Copy out word for word every line below, starting at the line that contains "use (222, 1071)" and running through the last line.

--- RECORDS FOR PROCESSING ---
- - - - - - -

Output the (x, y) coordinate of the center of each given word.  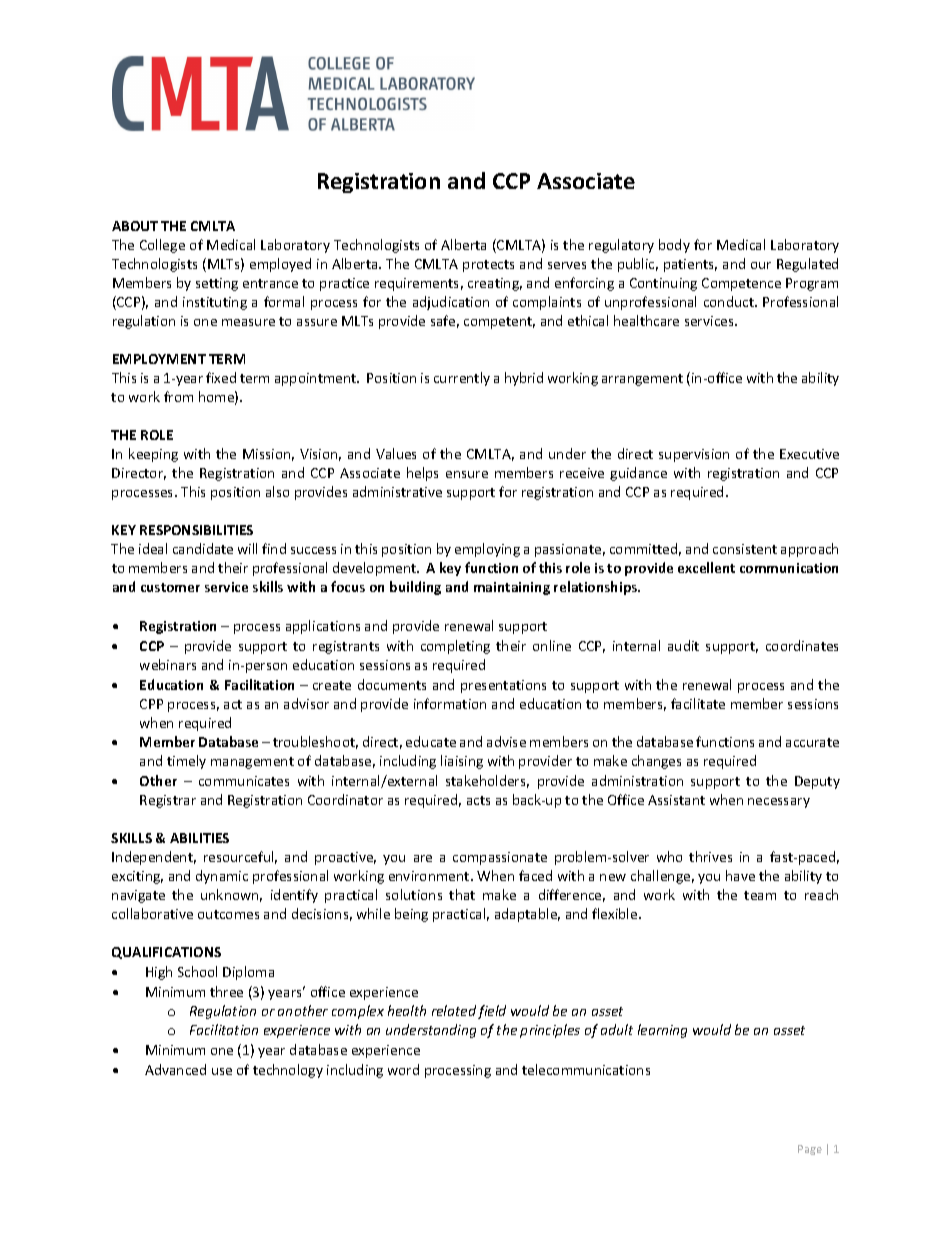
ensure (467, 474)
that (462, 894)
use (222, 1071)
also (277, 491)
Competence (741, 284)
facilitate (698, 703)
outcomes (228, 914)
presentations (503, 686)
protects (488, 266)
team (760, 895)
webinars (168, 664)
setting (217, 284)
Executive (809, 454)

- - - - - - -

--- COMPLETE OUTPUT ---
use (222, 1071)
also (277, 491)
Competence (741, 284)
facilitate (698, 703)
outcomes (228, 914)
presentations (503, 686)
protects (488, 266)
team (760, 895)
webinars (168, 664)
setting (217, 284)
Executive (809, 454)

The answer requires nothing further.